One of the biggest criticisms levied at GPs is how face-to-face appointments are still yet to return to pre-pandemic levels. 

Campaigners last month warned they won’t get back to pre-2020 levels for another year-and-a-half, unless ministers act urgently to improve access.

Official data shows just 63 per cent of consultations were done in person in England in April, up just 1 percentage point in a month — despite the worst of Covid being over and GPs told to get back to ‘normal’. 

In a Q&A after her speech today, Ms Pritchard said there is a ‘real value in being face-to-face’.

Speaking at the same conference, Mr Javid said: ‘Primary care is the front door to health and care and I’m grateful to all the primary care staff who make a difference every single day.

‘But I don’t think our current model of primary care is working.

‘That won’t be a surprise to you, I know, you know, and I think patients know and everyone working in primary care knows we need a plan for change.

‘We’re starting with pharmacy but I will be setting out my plan shortly.’

A survey earlier this year revealed that patient satisfaction with their GP surgery has plummeted to its lowest ever level, fuelled by the lack of access to appointments. 

Campaigners have also blamed the dire lack of access to GPs for the country’s A&E crisis.

A&E services are at breaking point as record numbers of patients flood back into the system after years of delays caused by the Covid pandemic, sparking record waits in casualty units.

Official figures show just 63 per cent of consultations were carried out in-person in England in April. At the current rate, it would take until September 2023 to reach the more than 80 per cent of appointments being made in person seen before the pandemic

Salford had the lowest proportion of patients seen in-person with less than half (46 per cent) of appointments made face-to-face. It was followed by Bury (51 per cent), Somerset (53 per cent) and Frimley (53 per cent).

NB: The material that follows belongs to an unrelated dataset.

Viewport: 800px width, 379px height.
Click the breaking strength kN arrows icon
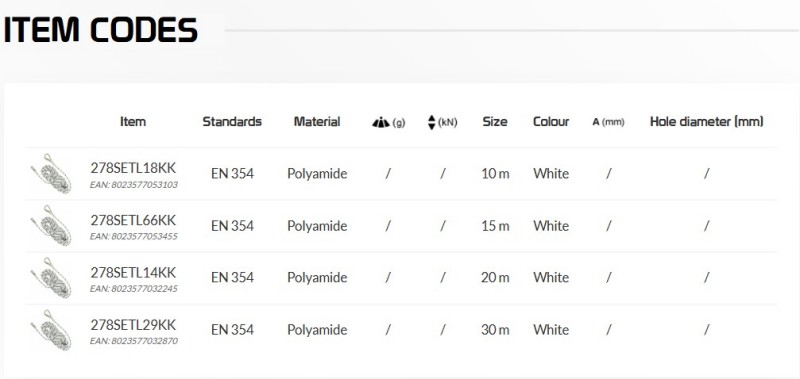click(x=432, y=122)
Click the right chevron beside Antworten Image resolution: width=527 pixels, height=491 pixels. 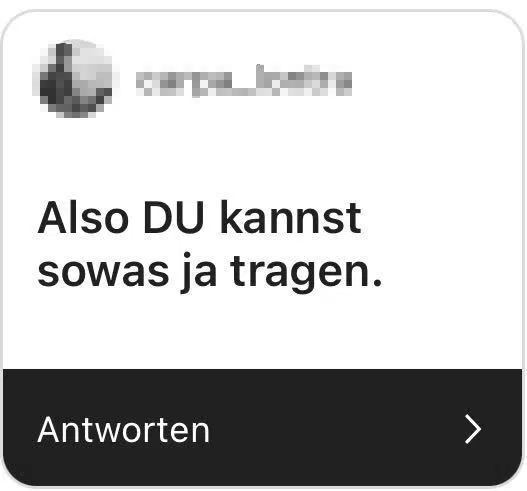[473, 429]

Some 79 per cent of appointments in Kirklees were done in person

Patient’s rights groups, MPs and senior medics say desperate patients are turning to emergency and walk-in services because they can’t get a face-to-face appointment with their GP.

NHS bosses are bringing in new contracts to ensure practices start offering weekday evening and Saturday appointments by October.

Family doctors, who earn an average of £100,000 per year and generally work the equivalent of three days a week, threatened strike action over the contracts.

GPs claim they are already overstretched, given the number of patients they need to see. 

Overall, there are now 1,662 fewer full-time equivalent GPs since 2015. And a poll suggests nearly half plan to retire before the age of 60. 

Half of England’s smaller GP surgeries have closed in less than a decade, with the number of practices falling from 7,816 to 6,522 since the 2015 general election. 

Meanwhile, the number of patients registered at practices across the country hit a record high of more than 61.6million in April.

NHS England has lost the equivalent of 2,000 full-time GPs since 2015 and there are now an average of 2,200 patients per family doctor. 

Up to 3.5million appointments were rushed through in less than five minutes in England in April.

Doctors warned squeezing in so many appointments raises the risk of missing diseases and prescribing the wrong drugs.

Fewer than half of all appointments were carried out by an actual GP, the figures also show, with the rest provided by nurses, physios and other health staff including acupuncturists. 

Last week it was revealed that pharmacists and nurses will soon be given powers to issue sick notes under reforms that could free up millions of GP appointments.

The law will be changed so patients no longer need to see their family doctor to be signed off work from July 1.